Fato é que em muitas empresas, que inclusive tem uma área dedicada ao Compliance, que centraliza os temas relacionados é desacreditada pelos colaboradores, tanto por não passar credibilidade e/ou confiança não tomar ações/decisões adequadas.
Departamento Jurídico e RH não podem ser neutros. Precisam ser agentes de transformação.
Assédio é violência organizacional. E neutralidade, nesse contexto, perpetua o problema.
O papel do RH e do Departamento Jurídico é ser guardião da cultura organizacional. Isso exige mais do que normativas. Exige posicionamento claro, escuta ativa, coragem institucional e demandar compromisso da alta liderança.
Quatro caminhos para começar a virar esse jogo
- Tornar a política contra o assédio parte do cotidiano, não apenas do onboarding: Comunicar com clareza, reforçar com frequência, revisar sempre que necessário. As pessoas precisam saber o que é assédio – e o que não será tolerado.
- Formar líderes éticos e empáticos: Liderança é influência, é formar opinião – e pode ser usada para proteger ou para violentar. A maior parte dos casos de assédio envolve lideranças despreparadas, que confundem autoridade com autoritarismo.
- Criar canais de escuta confiáveis, seguros e humanos: Uma denúncia mal acolhida pode destruir não apenas uma carreira, mas a confiança em toda a organização.
- Medir e monitorar o clima de forma ativa: Absenteísmo, rotatividade alta, reclamações indiretas – tudo isso são sintomas que devem ser analisados com atenção e sensibilidade.
O que está em jogo é mais do que reputação: é a dignidade das pessoas
Pensemos juntos: por que transformar o ambiente de trabalho em um lugar hostil, inseguro, excludente? Se passamos boa parte da vida trabalhando, por que não fazer disso um espaço de crescimento, acolhimento e pertencimento?

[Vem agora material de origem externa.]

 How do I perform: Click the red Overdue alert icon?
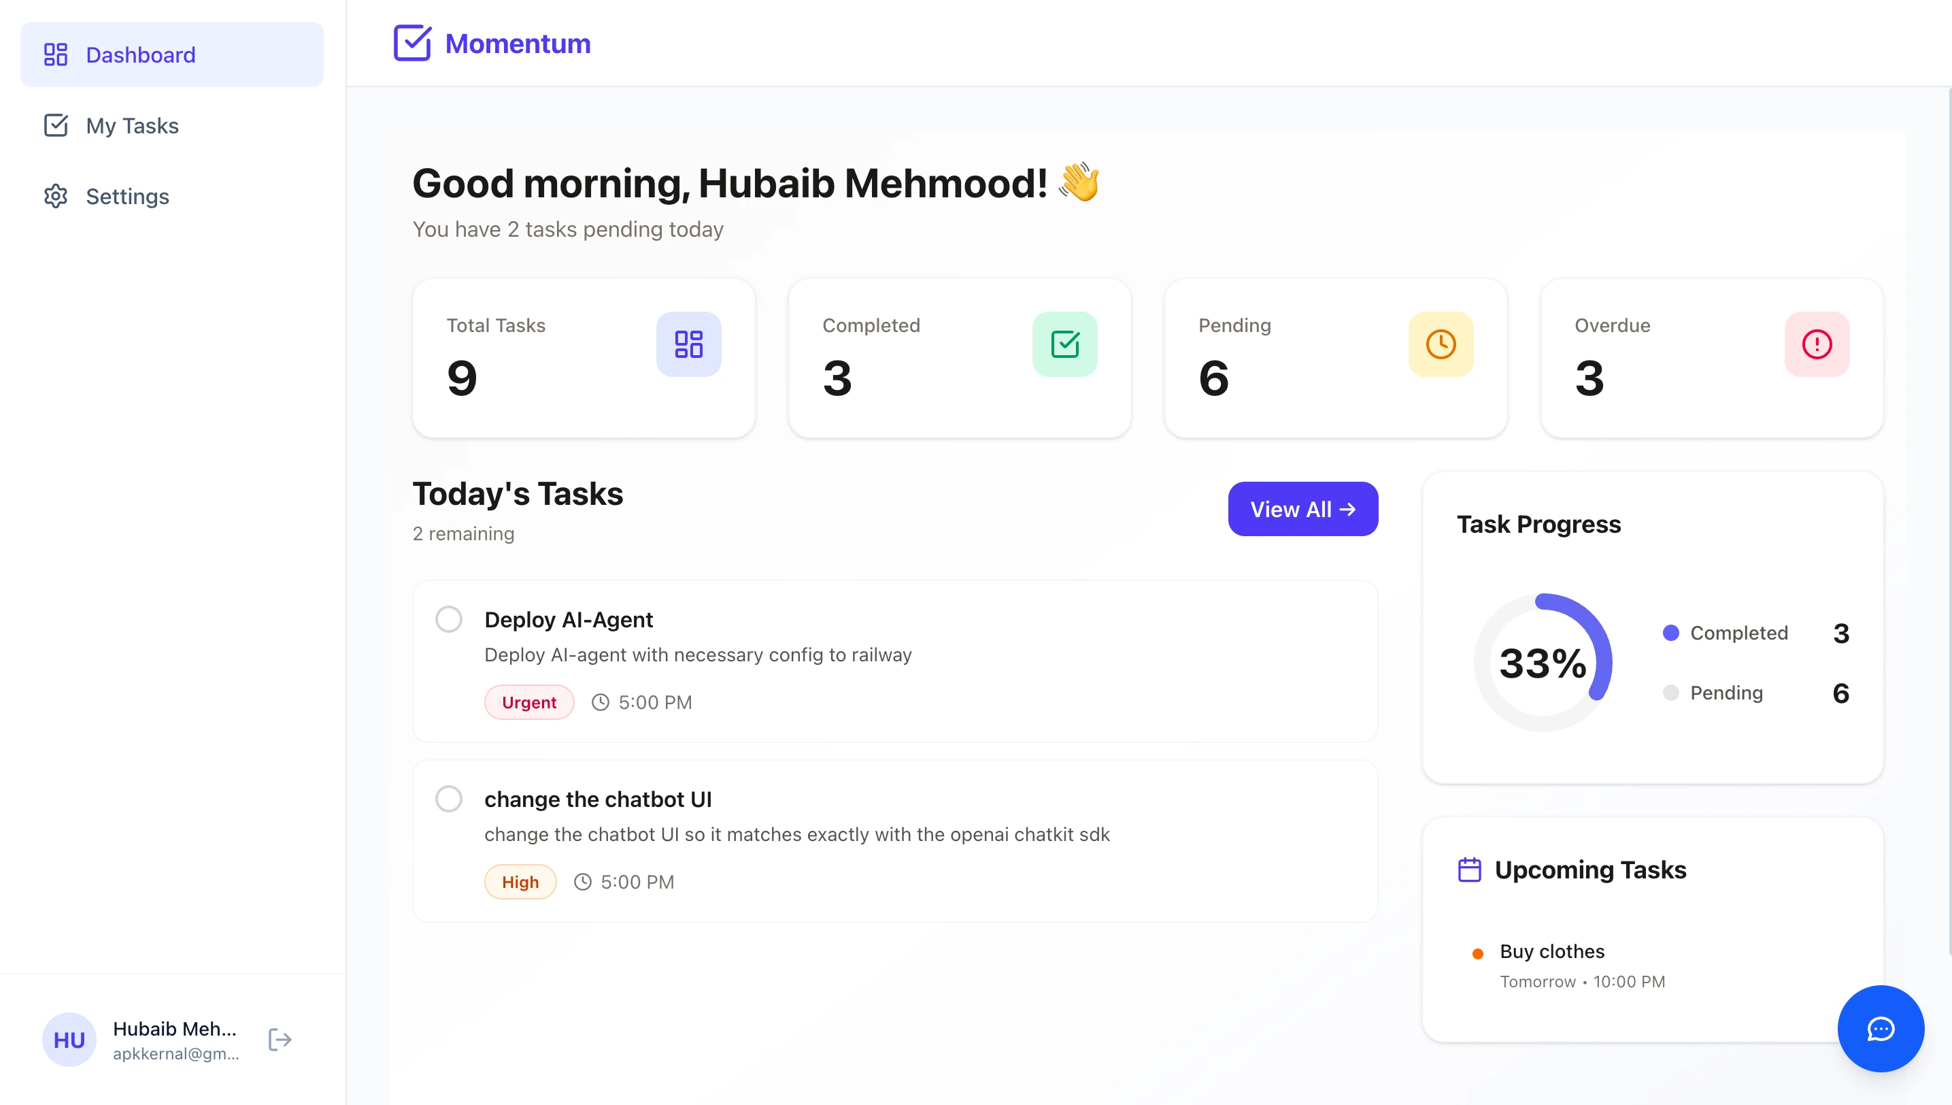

Ambientes saudáveis geram bons resultados. Isso não é discurso: é realidade. As gerações mais jovens já demonstram que não buscam apenas bons salários, mas sim ambientes respeitosos, justos e humanos.
Não cabe mais fingir que o problema está restrito a algumas pessoas ou a “casos isolados”. O assédio é um reflexo direto da cultura organizacional. Cabe a nós – líderes, RHs, executivos e consultores – assumir a responsabilidade por mudar esse cenário. Respeito não pode ser negociável. E não basta reagir. É hora de agir com consciência, ética e consistência.